IVRCL Infra stock futures price came off by close to 10% week-on-week, while open interest was higher by 86%. The large increase in open interest amidst a sharp fall in price is expected to lead to higher volatility in price. The stock could see large price movements in either direction in the coming week.

Century Textiles stock futures price gained 1.5%, while open interest was higher by 24% week-on-week. The stock futures are seeing a good build-up of leverage on the back of the company’s real estate plans. The stock futures price will be volatile this week, given the increase in leverage.

Nifty index futures

Nifty index futures price lost around 1.25% week-on-week, while open interest was higher by 17%. The index failed to sustain at higher levels and after touching all-time highs of 4,046, the index lost ground by 2.4% on the last day of last week. Nifty index futures price could come under pressure in the coming week given the doubts on sustainability of the index at higher levels.

Nifty index options

Nifty index options saw call option premiums lose around 35% across strikes, while put option premiums gained around 10% across strikes as the market came off from all time highs to close the week with a 1.25% week-on-week loss. Implied volatility (IV) was steady for calls and puts with call IVs closing last week at 21%, while put IVs closed at 23% levels. Open interest was higher across contracts with the call and put 4000 strike showing the highest increase in open interest. Nifty put options may see increase in implied volatility in the coming week given the fall in the index last week.

FII activity

Foreign institutional investors (FIIs) were net sellers in Nifty index futures for Rs 1,403 crore last week against net sales of Rs 1,084 crore in the week before last. FIIs have sold over Rs 2,400 crore in index futures over the last two weeks, indicating short positions being created at higher levels of the market. FIIs were net sellers in single stock futures for Rs 522 crore last week against being net sellers for Rs 2,746 crore in the week prior to last week. FII activity indicates directional positions in the index and arbitrage positions in single stock futures.

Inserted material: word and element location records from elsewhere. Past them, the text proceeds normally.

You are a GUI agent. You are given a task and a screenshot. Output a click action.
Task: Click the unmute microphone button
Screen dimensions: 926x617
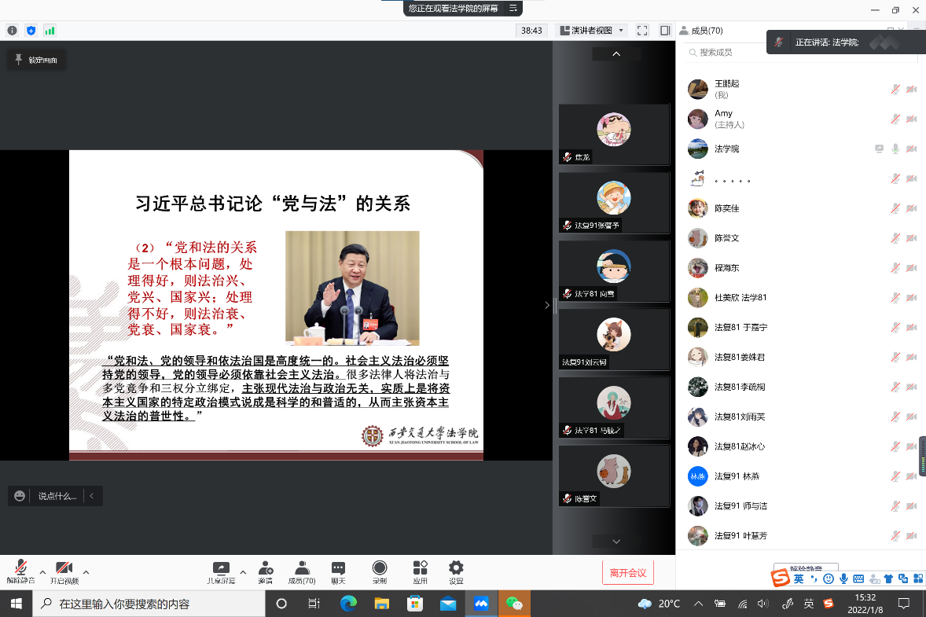click(20, 571)
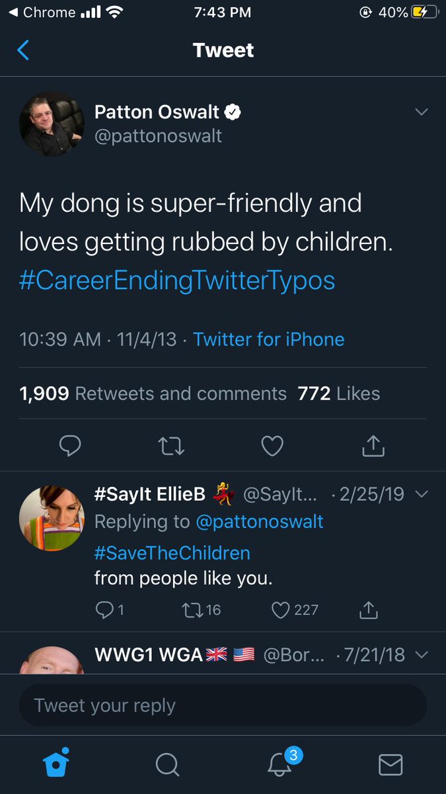Go to the Home tab
This screenshot has width=446, height=794.
[x=56, y=764]
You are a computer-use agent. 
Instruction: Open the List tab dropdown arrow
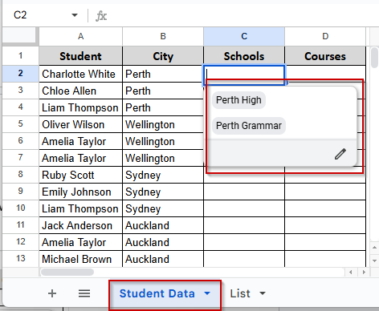pyautogui.click(x=263, y=293)
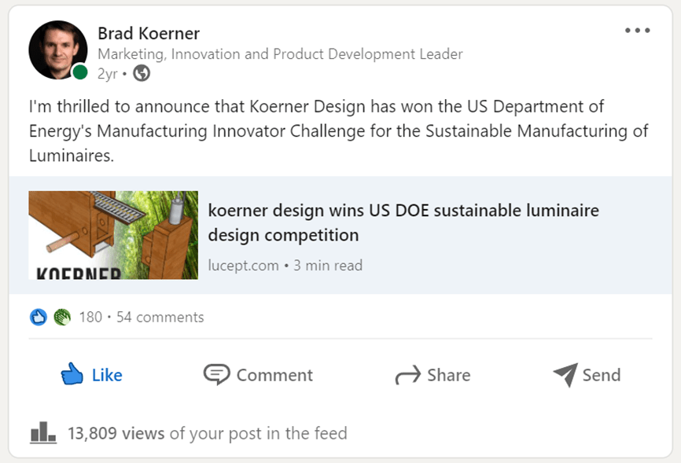Screen dimensions: 681x463
Task: Click the Brad Koerner name link
Action: [149, 33]
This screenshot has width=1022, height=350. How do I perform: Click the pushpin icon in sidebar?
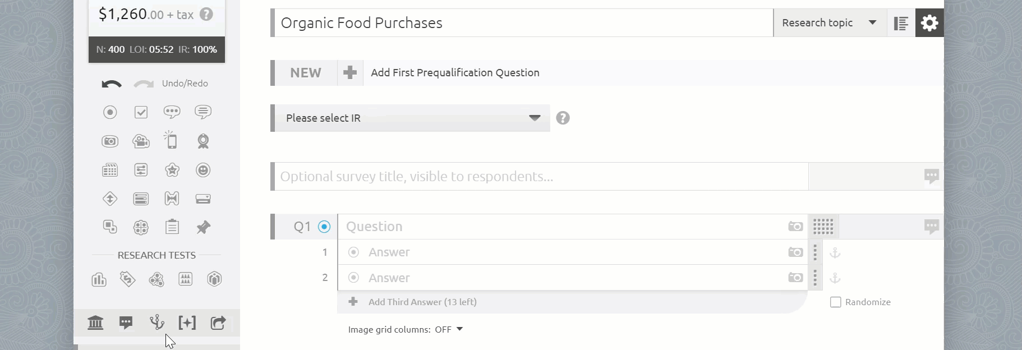(x=203, y=227)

Product-wise traded volumes

The daily average volumes in the derivative market was lower last week at Rs 26,739 crore against Rs 35,518 crore recorded in the week before last. Nifty index futures accounted for 24% of total daily average volumes, while single stock futures accounted for 65% of total daily average volumes. Nifty index futures is likely to see higher volumes in the coming week as the market speculates on the direction of the broad market, given its fall from all-time highs.